=== Data supplied ===

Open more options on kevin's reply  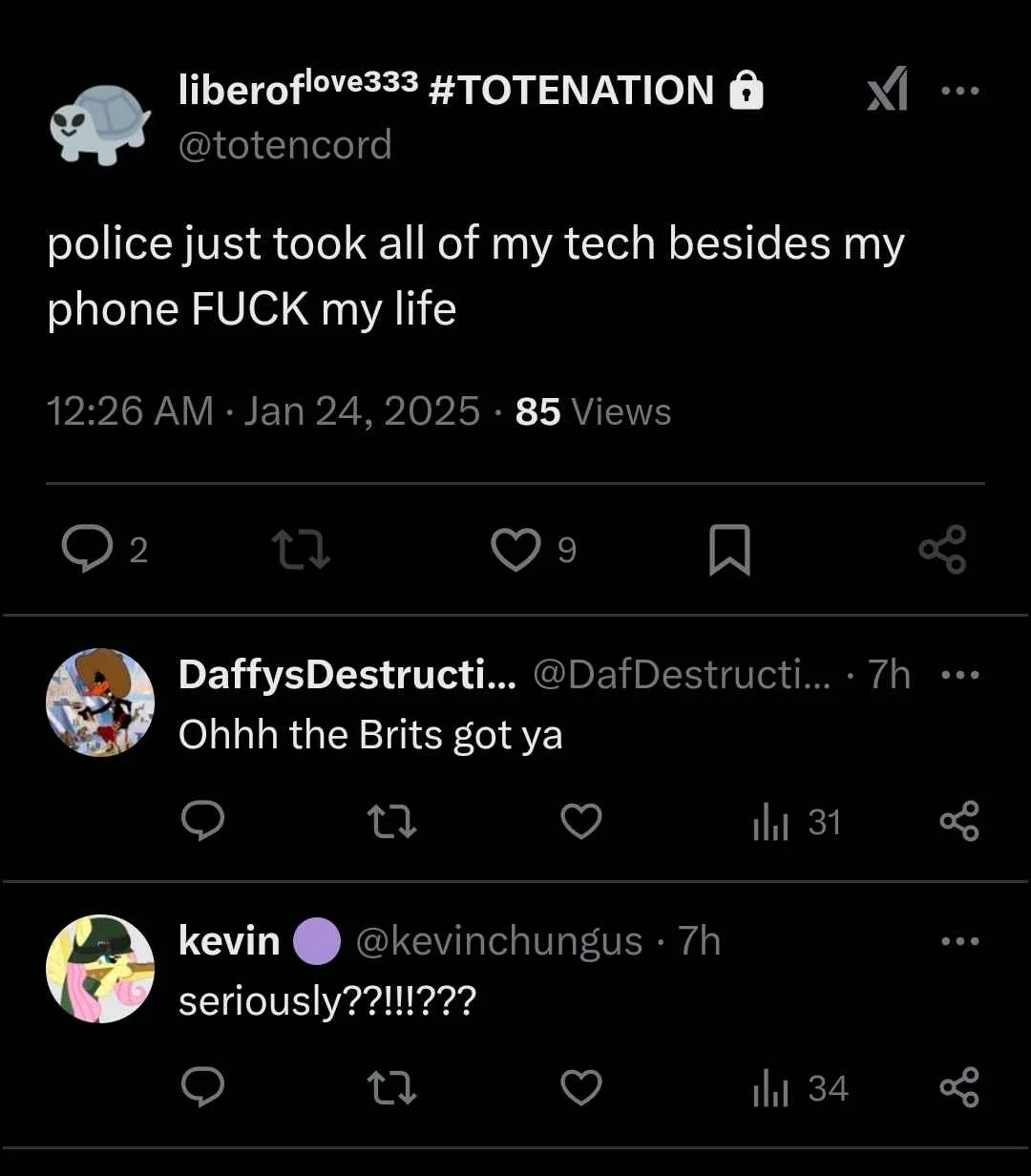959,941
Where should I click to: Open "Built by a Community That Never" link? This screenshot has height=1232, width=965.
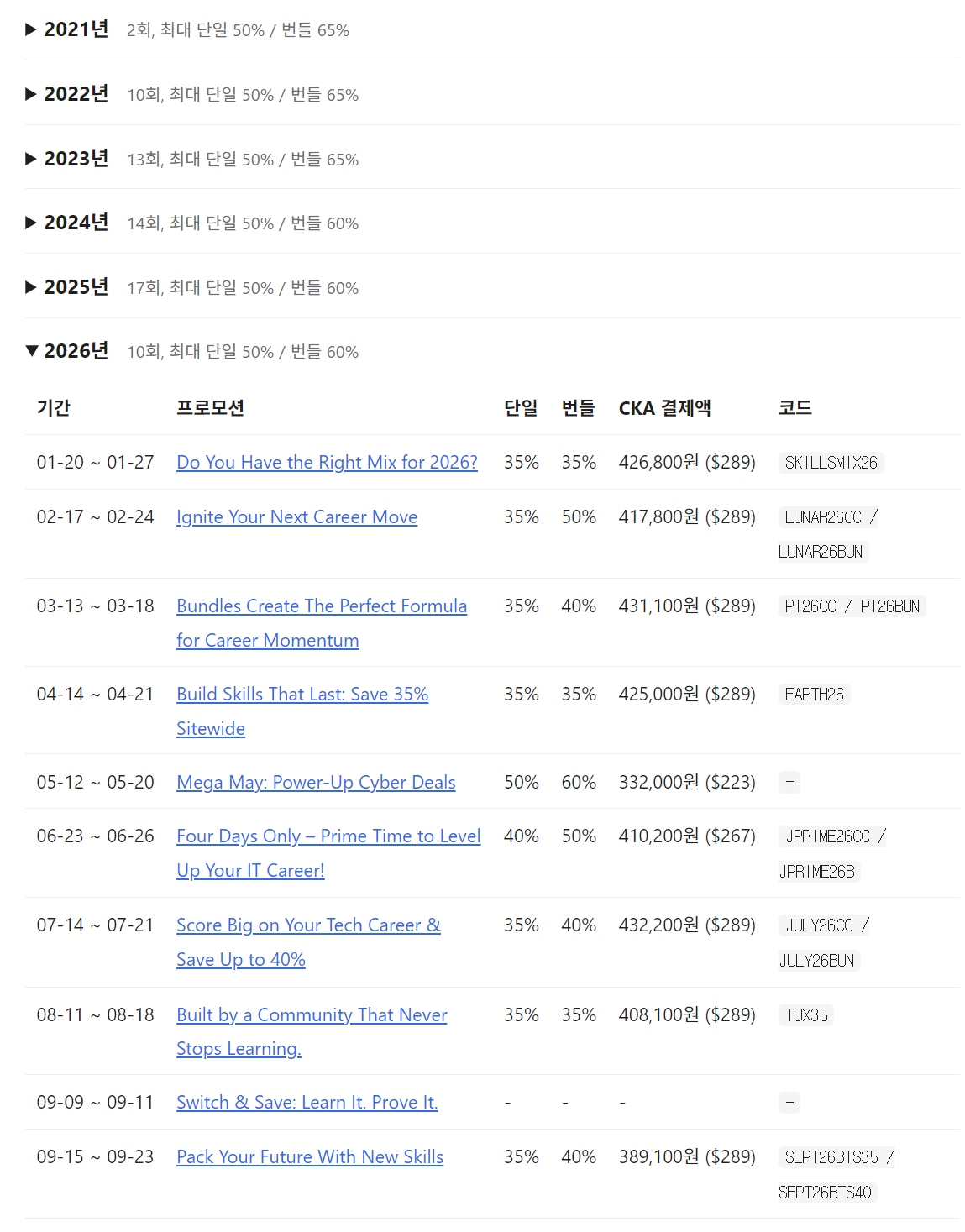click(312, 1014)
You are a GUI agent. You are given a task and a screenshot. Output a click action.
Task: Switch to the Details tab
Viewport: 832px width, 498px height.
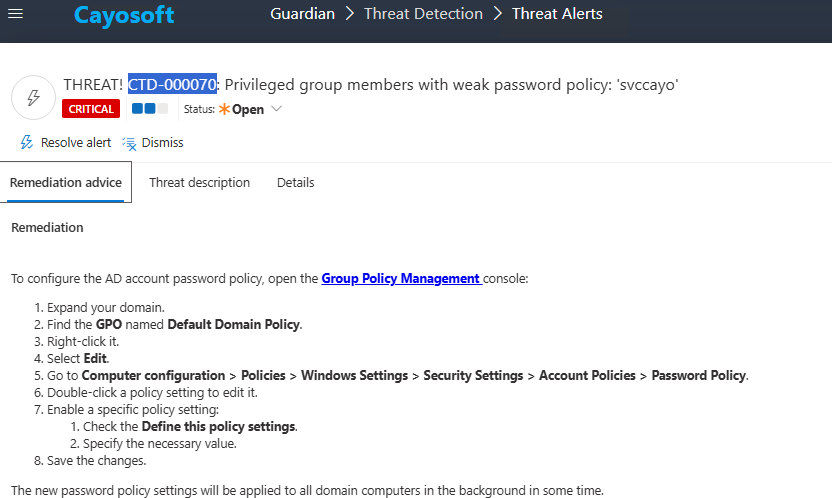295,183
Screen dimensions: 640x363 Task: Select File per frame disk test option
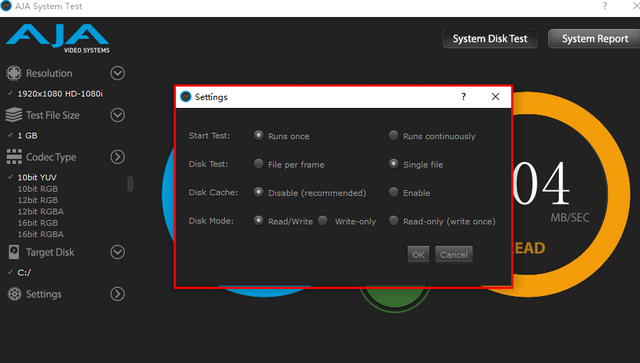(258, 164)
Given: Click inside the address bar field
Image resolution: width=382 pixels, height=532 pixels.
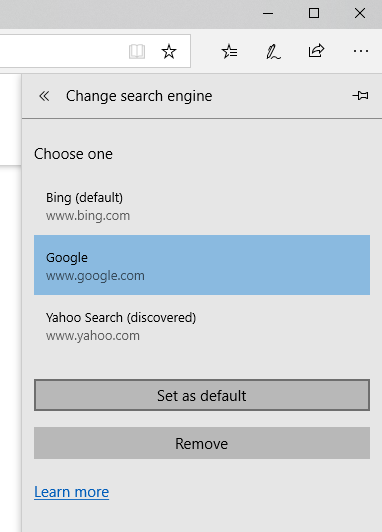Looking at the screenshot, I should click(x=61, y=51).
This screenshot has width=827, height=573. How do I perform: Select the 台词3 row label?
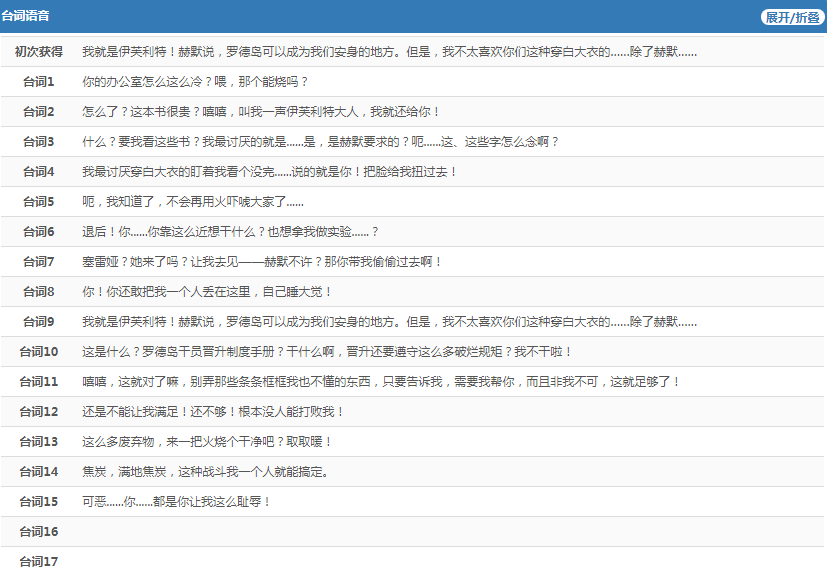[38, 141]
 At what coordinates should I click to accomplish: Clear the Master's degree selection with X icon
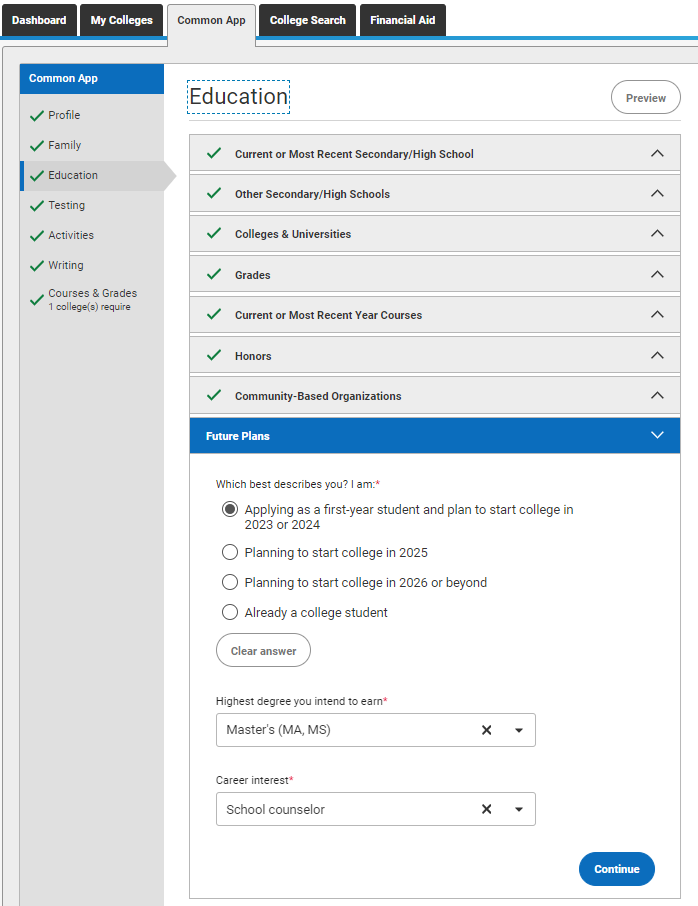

===
=== Data supplied ===

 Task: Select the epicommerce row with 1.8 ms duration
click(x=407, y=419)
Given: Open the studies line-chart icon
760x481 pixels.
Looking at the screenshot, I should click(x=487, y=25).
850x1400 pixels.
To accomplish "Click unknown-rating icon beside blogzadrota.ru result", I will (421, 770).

===

Given the entries above, transcribe exactly the lines from the one holding "Where should I" through the one holding "At what coordinates"; pictures do not belong in the transcription.

Where should I click to: Open "Built by a Community That Never" link? This screenshot has height=1232, width=965.
click(312, 1014)
You are a GUI agent. You are given a task and a screenshot. Output a click action.
Task: Switch to the Details tab
Viewport: 832px width, 498px height.
295,183
Screen dimensions: 640x363 Task: Select File per frame disk test option
(258, 164)
Given: Click inside the address bar field
Image resolution: width=382 pixels, height=532 pixels.
Looking at the screenshot, I should click(x=61, y=51).
This screenshot has width=827, height=573. How do I perform: Select the 台词3 row label?
[38, 141]
 At what coordinates should I click to accomplish: Clear the Master's degree selection with X icon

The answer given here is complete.